= Silver service =

Method of food service

Silver service (in British English) is a method of food service at the table, with the waiter transferring food from a serving dish to the guest's plate, always from the left. It is performed by a waiter using service forks and spoons from the diner's left. In France, it is now known as service à l'anglaise ("English service"), although historically that meant something else, with the hostess serving out the soup at one end of the table, and later the host carving a joint of meat at the other end, and diners serving themselves with other dishes present.

A modification of silver service is known as the butler service.

==Features==
- Silver service food is served from the left. Gravy is served from the left.
- Meals are served to the diner from platters, not plated in the kitchen.
- The guest to the host's right is served first, usually a female guest.
- Service continues anti-clockwise ending with the host.
- Plates are cleared from the right, glasses from the right, again by starting with the guest to the host's right.
- Glasses are positioned above the knife blade and stacked in a diagonal to the right and away, with wine (by course) in order and then water glass in front. This is dependent on the size of the glasses used, as a smaller glass sometimes goes in front so it can be filled easily and the diner can reach it.
- At a wedding, the bride is served first, followed by the bride's mother, then the bridegroom, then to the left of the "top table" with the bridal party, restarting again at the other side of the table, with the best man first, then any other member of the bridegroom's party.

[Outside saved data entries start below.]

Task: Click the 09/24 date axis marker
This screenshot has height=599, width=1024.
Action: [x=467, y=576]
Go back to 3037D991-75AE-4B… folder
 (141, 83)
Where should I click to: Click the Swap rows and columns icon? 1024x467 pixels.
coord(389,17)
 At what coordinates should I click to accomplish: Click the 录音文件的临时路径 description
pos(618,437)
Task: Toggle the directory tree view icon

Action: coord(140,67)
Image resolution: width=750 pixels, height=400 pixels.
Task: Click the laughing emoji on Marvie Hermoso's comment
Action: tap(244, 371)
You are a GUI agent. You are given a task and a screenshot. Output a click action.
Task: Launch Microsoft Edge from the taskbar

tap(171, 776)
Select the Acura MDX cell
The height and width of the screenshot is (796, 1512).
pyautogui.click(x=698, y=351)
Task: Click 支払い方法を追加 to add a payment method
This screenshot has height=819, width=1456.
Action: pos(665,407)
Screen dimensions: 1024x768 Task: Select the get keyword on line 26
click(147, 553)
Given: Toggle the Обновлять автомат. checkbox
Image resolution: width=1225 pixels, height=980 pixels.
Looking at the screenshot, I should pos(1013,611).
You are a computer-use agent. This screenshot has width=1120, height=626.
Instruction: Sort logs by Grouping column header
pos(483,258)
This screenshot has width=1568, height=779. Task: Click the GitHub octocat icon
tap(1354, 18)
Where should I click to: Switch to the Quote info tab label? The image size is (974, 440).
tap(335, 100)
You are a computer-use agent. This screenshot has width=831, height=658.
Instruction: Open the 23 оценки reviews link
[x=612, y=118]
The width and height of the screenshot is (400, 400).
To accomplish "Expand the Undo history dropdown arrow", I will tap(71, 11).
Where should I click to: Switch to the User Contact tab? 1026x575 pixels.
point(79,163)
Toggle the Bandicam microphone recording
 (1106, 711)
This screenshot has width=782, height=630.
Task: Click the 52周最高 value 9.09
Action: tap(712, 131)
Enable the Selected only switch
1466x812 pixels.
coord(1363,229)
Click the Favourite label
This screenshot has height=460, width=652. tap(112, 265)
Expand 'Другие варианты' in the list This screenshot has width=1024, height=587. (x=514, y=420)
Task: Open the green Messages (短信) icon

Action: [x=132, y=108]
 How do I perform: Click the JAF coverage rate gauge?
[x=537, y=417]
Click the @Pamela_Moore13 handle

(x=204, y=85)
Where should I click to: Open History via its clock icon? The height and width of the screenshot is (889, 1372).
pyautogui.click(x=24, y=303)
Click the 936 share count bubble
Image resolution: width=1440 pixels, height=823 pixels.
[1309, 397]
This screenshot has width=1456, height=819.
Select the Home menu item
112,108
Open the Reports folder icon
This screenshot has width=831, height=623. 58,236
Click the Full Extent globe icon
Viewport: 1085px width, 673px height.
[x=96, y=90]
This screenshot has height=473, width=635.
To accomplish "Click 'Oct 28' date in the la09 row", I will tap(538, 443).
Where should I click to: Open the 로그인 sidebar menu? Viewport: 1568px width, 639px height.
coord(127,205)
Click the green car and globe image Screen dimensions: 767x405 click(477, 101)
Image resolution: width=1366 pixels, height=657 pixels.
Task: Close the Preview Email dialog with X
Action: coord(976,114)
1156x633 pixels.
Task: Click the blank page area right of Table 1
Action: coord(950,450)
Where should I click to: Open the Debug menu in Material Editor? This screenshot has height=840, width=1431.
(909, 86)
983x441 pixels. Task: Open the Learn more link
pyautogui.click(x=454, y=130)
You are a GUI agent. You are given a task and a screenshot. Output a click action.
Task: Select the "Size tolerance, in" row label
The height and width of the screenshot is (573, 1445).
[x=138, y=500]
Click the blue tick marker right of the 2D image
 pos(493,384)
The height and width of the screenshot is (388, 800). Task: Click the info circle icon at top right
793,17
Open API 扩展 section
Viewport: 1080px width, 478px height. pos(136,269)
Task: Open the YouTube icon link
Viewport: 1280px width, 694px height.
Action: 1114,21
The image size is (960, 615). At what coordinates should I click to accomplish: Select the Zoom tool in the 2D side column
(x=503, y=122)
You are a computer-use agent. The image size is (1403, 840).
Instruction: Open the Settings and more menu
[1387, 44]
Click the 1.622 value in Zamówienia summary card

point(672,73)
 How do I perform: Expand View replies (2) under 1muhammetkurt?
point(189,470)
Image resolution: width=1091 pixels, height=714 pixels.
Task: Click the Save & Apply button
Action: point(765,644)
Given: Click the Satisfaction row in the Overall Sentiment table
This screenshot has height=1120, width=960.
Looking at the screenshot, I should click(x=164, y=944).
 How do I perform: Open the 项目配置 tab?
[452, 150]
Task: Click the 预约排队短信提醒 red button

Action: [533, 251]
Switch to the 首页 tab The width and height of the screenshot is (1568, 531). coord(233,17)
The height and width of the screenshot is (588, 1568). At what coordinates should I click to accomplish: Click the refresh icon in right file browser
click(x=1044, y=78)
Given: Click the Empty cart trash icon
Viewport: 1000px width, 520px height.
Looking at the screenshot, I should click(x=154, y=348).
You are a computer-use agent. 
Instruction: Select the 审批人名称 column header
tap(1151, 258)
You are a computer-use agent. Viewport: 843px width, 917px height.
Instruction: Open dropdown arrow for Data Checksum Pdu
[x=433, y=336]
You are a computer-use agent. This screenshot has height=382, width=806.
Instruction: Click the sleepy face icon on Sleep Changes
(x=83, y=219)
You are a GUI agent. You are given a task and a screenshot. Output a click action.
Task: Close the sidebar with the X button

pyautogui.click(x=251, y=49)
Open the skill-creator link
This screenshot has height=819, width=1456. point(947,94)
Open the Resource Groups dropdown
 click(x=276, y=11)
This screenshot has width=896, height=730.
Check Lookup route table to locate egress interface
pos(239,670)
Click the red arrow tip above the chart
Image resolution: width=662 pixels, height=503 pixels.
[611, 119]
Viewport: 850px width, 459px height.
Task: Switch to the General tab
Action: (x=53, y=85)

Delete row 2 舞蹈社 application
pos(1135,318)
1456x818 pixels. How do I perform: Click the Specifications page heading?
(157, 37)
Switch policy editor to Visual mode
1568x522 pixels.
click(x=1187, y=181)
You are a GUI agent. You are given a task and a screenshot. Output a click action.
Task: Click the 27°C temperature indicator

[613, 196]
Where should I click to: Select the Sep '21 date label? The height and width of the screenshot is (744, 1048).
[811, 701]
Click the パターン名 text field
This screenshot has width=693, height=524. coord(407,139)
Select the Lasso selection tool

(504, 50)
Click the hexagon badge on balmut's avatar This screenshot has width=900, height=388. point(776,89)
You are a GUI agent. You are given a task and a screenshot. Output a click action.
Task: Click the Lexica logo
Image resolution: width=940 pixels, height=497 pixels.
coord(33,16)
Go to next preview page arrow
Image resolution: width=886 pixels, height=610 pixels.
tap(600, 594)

Silver service, like all formal food service, is oriented for a right-handed waiter. Left-handed waiters may use their right hand; to serve the food, the waiter stands behind the guest and to the guest's left, holds or supports the platter with their left hand and serves the food with their right hand. It is common for the waiter to hold the serving fork above the serving spoon both in the right hand, and use the fingers to manipulate the two as a pincer for picking up, holding and transferring the food. This technique or form requires much practice and dexterity.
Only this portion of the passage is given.